Basically, let’s just run down a few key points about EV batteries, the EV industry, and then Envia’s new product.
Electric vehicles are already highly viable, cost-effective automobile options that can save you a good chunk of money in the long term, especially if you combine yours with home solar power (something we’ve written about several times). The range provided by EVs today is really more than adequate for most drivers most of the time,.. but some still cling to the idea that they need a car with longer range.
However, electric vehicles could become a lot more attractive to a lot of people if they cost even a bit less to purchase and if they had a longer range. The cost and the range are both directly tied to the batteries.

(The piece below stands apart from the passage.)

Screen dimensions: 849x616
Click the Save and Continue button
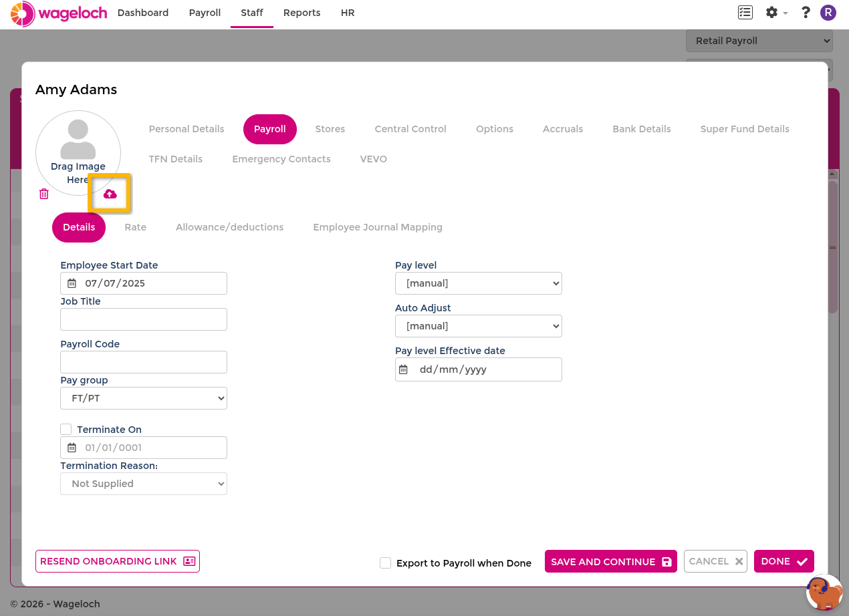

Envia has stepped up to the task of improving both of these things! At least, it says it has — and I’m sure there are a lot of people, like me, looking forward to seeing it prove that it has. Specifically, “California-based Envia is claiming that their unique lithium-ion battery technology results in a three-fold increase in energy density, while cutting the cost of batteries in half,” as Chris writes.
This could cut battery cost in half, leaving the option for car companies to boost the range of their EVs significantly and/or cut their price tags (batteries are a significant portion of the cars’ costs).
Furthermore, the company says this is not just a concept or an experiment, but a working product that could be on the market within 18 months. Let’s hope it will be.
It’s also worth noting, I think, that “Envia’s research was funded by the venture-capital arm of General Motors, GM Ventures, which may mean that GM would get first dibs on this ‘breakthrough’ technology.”
Chris has a nice final comment that basically matches exactly with my take on this news:
“I’m usually skeptical about such ‘breakthrough’ claims, but I figure with all the money going into battery research, somebody is going to ‘crack the code’ of battery technology, as it were. Might that somebody be Envia?”